[Set task]: List every line in the records below that contains the string "size", reproducing each such line in full.

[Provided records]:
>> START

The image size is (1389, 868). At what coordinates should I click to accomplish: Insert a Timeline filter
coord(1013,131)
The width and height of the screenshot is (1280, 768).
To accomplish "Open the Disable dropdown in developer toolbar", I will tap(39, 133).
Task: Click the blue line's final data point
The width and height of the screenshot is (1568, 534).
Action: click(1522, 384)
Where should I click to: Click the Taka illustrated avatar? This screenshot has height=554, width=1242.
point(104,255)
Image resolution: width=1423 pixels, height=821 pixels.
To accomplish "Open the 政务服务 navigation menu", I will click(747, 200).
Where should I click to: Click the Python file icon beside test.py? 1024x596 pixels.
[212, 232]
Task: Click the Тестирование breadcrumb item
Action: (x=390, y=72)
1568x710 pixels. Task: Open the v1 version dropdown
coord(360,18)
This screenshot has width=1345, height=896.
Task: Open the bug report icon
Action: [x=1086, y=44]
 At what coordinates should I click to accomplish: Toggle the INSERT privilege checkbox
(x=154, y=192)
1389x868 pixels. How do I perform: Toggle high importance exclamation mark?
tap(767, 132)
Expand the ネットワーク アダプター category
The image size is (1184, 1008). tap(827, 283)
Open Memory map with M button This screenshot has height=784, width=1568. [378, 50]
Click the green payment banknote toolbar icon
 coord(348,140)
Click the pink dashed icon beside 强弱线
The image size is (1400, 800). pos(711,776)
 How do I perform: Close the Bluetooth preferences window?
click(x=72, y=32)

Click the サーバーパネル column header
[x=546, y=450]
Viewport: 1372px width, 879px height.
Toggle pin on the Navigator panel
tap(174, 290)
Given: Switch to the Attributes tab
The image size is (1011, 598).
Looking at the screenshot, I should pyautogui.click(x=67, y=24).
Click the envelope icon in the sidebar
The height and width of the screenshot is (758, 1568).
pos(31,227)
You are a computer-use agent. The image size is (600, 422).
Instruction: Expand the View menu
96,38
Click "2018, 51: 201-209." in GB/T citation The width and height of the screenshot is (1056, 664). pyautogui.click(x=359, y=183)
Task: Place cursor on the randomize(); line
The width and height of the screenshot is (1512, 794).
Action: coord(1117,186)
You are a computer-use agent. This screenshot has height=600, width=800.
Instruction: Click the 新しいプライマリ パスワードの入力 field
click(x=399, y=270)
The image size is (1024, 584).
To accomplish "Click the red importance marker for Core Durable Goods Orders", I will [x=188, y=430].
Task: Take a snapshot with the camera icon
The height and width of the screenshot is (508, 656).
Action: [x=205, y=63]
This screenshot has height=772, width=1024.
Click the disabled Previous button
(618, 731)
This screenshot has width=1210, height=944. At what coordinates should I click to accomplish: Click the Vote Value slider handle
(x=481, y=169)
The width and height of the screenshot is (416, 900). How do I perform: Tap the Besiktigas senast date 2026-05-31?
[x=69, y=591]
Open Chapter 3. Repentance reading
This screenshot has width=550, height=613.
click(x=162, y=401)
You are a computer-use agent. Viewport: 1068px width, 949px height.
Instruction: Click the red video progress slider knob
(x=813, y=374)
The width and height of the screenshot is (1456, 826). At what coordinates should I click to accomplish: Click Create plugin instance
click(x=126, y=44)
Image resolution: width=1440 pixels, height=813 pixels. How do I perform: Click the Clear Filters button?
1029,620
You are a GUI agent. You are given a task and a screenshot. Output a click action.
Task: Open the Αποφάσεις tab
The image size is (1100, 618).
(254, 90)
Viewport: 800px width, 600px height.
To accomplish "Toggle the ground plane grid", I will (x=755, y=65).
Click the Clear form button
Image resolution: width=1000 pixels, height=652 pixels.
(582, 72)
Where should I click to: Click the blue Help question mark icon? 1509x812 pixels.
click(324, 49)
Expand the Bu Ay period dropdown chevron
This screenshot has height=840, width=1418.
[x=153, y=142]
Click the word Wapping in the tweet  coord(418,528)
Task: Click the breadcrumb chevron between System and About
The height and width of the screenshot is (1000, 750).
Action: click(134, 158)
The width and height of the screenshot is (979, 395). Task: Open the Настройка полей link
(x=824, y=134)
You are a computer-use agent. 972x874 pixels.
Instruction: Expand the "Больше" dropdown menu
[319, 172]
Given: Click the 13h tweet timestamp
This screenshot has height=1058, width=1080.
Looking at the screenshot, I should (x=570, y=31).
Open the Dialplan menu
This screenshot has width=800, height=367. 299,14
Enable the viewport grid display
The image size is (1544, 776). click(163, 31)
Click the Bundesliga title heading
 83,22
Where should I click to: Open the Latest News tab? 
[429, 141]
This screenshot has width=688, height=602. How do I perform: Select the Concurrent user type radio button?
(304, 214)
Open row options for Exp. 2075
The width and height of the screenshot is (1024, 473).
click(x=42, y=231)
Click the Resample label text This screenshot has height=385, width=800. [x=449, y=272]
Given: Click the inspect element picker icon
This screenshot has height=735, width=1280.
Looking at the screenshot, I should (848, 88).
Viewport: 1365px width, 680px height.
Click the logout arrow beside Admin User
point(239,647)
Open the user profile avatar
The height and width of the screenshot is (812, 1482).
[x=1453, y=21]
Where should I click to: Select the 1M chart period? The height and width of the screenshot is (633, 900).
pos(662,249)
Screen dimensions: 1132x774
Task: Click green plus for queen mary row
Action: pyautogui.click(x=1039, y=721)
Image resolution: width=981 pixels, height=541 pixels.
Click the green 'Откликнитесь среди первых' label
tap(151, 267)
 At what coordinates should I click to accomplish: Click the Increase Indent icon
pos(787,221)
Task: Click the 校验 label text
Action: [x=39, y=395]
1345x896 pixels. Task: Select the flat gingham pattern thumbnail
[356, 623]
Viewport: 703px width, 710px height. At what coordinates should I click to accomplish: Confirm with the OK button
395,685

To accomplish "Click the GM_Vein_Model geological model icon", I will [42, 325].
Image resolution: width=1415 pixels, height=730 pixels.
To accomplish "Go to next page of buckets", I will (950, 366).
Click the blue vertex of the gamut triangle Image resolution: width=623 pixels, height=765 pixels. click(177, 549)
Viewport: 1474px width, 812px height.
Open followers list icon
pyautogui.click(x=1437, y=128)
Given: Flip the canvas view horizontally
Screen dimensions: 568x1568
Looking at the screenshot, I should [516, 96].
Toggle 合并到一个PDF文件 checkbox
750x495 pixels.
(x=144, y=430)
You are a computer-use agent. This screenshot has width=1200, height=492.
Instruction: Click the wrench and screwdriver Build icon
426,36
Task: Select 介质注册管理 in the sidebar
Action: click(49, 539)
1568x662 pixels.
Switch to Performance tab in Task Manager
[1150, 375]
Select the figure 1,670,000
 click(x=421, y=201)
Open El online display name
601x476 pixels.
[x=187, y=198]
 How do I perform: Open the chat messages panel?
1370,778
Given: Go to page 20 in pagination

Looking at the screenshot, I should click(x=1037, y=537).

>> END

[Written solution]:
The image size is (1389, 868). At what coordinates should I click to accomplish: Insert a Timeline filter
The image size is (1184, 1008). tap(827, 283)
The image size is (1400, 800). pos(711,776)
The image size is (1011, 598).
You are a computer-use agent. The image size is (600, 422).
The image size is (1024, 584).
The image size is (1100, 618).
The image size is (1544, 776). click(163, 31)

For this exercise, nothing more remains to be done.